Participating in the Tender Offer

Notes may only be tendered in minimum denominations of 100,000 and integral multiples of 1,000 thereafter. Each tender submitted by a holder pursuant to the Tender Offer is irrevocable, except in the limited circumstances as described in the Tender Offer Memorandum.

A holder or beneficial owner wishing to participate in the Tender Offer must tender its Notes in accordance with the customary procedures of Euroclear or Clearstream, as the case may be. Any individual or company whose Notes (as defined below) are held by a broker, dealer, bank, custodian, trust company or other nominee must contact such entity and instruct such entity, as the holder of such Notes, to tender their Notes in accordance with the customary procedures of Euroclear Bank S.A/N.V. or Clearstream Banking, societé anonyme, as applicable. Holders and beneficial owners should check with the bank, securities broker or any other intermediary through which they hold their Notes whether such intermediary will apply different deadlines for participation to those set out in the Tender Offer Memorandum and, if so, they should follow those deadlines.

For further information:

Deutsche Bank AG, London Branch is acting as Dealer Manager; D.F. King Ltd. is acting as the Information and Tender Agent. Their contact details can be found below.

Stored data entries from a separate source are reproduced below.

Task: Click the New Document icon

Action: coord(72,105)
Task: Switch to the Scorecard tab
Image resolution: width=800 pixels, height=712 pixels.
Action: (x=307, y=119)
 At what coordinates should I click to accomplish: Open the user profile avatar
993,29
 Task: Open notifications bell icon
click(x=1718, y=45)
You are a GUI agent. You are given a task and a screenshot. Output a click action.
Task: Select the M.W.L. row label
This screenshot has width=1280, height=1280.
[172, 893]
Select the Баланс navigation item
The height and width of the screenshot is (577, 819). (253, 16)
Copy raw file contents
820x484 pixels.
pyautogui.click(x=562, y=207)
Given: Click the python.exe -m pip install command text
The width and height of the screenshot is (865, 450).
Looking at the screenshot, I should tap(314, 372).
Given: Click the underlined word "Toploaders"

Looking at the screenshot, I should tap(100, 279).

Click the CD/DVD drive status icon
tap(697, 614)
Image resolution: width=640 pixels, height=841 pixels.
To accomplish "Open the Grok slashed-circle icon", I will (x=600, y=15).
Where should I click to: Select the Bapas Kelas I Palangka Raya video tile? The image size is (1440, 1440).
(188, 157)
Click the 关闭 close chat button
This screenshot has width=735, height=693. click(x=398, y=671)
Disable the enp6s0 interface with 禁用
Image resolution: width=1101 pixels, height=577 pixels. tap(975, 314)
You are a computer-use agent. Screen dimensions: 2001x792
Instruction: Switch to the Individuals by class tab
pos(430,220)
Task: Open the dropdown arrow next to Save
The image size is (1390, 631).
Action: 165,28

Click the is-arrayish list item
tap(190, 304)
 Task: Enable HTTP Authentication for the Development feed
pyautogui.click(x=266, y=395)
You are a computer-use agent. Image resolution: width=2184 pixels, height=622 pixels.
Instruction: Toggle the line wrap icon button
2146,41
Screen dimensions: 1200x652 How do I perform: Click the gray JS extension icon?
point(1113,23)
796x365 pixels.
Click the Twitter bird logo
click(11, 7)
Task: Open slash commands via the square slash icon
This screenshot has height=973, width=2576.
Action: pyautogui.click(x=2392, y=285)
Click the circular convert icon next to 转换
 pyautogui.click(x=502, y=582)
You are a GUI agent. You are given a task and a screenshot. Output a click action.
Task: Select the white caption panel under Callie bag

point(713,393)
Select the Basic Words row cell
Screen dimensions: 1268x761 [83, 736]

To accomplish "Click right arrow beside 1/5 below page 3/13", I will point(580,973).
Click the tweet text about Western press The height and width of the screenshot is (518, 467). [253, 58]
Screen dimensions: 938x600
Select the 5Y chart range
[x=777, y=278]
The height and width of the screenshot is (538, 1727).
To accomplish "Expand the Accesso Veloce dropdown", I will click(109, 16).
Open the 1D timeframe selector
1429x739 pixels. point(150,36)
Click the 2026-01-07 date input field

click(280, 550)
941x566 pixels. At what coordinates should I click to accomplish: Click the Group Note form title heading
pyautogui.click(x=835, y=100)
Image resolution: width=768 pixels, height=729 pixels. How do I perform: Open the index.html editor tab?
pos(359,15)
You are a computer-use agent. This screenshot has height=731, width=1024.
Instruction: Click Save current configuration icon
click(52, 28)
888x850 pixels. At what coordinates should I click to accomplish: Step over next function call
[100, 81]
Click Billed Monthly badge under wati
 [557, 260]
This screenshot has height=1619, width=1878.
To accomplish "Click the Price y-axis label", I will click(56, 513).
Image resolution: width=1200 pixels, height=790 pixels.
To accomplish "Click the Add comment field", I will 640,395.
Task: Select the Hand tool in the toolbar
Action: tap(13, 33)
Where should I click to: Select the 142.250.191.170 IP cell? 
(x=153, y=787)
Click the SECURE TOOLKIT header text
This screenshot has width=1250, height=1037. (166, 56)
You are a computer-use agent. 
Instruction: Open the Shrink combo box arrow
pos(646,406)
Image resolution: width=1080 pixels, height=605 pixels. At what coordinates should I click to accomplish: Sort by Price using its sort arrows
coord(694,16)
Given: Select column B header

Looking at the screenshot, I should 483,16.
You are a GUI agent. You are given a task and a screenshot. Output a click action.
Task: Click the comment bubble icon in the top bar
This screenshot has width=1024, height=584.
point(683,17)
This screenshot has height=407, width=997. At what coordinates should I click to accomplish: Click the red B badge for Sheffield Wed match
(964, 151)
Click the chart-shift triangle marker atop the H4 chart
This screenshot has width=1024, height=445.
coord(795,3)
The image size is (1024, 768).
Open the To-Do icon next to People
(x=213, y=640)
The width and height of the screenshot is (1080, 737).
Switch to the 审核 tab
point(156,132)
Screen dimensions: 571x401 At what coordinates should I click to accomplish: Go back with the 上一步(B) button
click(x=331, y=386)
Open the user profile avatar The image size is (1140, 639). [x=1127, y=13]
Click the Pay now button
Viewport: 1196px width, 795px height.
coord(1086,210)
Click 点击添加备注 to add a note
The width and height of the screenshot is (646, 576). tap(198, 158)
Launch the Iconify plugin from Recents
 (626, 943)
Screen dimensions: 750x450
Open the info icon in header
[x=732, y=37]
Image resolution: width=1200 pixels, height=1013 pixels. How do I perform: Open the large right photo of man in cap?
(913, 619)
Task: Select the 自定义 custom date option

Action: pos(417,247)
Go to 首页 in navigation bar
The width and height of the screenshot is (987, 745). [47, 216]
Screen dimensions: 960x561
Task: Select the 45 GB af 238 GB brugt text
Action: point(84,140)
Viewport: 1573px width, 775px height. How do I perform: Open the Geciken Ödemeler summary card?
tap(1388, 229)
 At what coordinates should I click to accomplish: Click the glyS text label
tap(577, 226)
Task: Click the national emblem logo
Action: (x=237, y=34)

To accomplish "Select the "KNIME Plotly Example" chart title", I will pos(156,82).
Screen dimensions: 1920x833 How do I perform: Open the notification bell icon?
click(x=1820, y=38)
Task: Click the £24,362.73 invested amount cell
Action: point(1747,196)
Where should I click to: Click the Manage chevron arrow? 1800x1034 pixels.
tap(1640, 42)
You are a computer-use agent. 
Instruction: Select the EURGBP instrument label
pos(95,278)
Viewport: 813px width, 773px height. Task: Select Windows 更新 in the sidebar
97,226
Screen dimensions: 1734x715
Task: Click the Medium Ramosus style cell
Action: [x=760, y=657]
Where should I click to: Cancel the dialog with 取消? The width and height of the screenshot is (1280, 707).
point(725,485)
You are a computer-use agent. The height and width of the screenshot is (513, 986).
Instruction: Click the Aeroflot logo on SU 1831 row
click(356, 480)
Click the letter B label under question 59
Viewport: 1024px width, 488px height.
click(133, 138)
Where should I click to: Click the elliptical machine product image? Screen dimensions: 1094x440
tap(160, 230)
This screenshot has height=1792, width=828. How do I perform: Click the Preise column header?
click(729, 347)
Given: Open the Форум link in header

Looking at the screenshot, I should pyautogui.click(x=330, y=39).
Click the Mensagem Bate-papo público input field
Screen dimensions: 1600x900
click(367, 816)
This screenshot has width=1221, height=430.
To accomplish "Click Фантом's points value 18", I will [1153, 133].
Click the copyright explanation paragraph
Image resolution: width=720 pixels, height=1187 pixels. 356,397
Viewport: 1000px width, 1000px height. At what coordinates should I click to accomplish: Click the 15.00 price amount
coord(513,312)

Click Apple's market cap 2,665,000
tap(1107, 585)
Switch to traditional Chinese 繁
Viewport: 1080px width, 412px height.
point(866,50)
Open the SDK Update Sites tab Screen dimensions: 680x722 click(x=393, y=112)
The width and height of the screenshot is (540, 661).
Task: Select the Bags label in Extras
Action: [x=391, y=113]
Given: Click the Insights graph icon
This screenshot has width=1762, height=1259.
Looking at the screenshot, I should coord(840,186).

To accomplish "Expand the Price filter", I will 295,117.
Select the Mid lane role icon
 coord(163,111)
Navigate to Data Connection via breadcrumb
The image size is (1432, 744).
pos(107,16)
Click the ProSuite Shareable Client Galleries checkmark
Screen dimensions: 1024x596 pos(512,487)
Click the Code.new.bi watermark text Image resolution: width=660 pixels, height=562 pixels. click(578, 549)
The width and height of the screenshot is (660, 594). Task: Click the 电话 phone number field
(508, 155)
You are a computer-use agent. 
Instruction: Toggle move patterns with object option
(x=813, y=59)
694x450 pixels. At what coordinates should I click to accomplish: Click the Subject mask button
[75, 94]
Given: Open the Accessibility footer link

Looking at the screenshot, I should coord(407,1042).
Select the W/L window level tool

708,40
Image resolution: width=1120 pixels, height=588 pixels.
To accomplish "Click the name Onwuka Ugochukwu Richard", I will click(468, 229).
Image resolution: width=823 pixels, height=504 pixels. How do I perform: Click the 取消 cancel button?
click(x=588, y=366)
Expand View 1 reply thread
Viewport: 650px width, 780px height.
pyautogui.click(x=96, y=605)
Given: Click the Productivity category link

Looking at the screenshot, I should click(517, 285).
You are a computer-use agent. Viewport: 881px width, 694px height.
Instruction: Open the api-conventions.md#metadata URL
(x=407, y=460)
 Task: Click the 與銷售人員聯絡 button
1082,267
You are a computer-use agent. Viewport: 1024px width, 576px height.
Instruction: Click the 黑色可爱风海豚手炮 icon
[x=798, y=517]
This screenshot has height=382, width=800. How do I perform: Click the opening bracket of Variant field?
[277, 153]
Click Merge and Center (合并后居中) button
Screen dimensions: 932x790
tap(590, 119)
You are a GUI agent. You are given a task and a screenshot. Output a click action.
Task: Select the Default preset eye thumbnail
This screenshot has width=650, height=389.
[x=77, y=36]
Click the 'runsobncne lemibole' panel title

A complete description of the terms and conditions of the Tender Offer are set out in the Tender Offer Memorandum. Further details on the transaction can be obtained as set forth below.

Requests for information in relation to the Tender Offer should be directed to:

The Dealer Manager:

Deutsche Bank AG, London Branch
Winchester House
1 Great Winchester Street
London EC2N 2DB
United Kingdom

Attention: Liability Management Group
Tel: +44 (0) 20754 58011

Requests for information in relation to the procedures for tendering Notes and participating in the Tender Offer and the submission of an Electronic Instruction and for copies of the Tender Offer Memorandum should be directed to:

The Information and Tender Agent:

D.F. King Ltd.

Email: [email protected]

Offer Website: https://sites.dfkingltd.com/belden

In London:

125 Wood Street

London EC2V 7AN

United Kingdom

By telephone: +44 20 7920 9700

In Hong Kong

Suite 1601, 16/F, Central Tower

28 Queen's Road Central

Hong Kong

Telephone: +852 3953 7230

LEGAL NOTICES

CAUTIONARY STATEMENT REGARDING FORWARD-LOOKING STATEMENTS

Certain statements in this announcement constitute "forward-looking statements" within the meaning of applicable securities laws. These forward-looking statements involve risks, uncertainties and other factors that may cause our actual results, performance or achievements, or industry results, to be materially different from those projected in the forward-looking statements. These factors include: general economic and business conditions; changes in technology; timing or delay in signing, commencement, implementation and performance of programmes, or the delivery of products or services under them; structural change in the satellite industry; relationships with customers; competition; and ability to attract personnel. You are cautioned not to rely on these forward-looking statements, which speak only as of the date of this announcement. We undertake no obligation to update or revise any forward-looking statement to reflect any change in our expectations or any change in events, conditions or circumstances.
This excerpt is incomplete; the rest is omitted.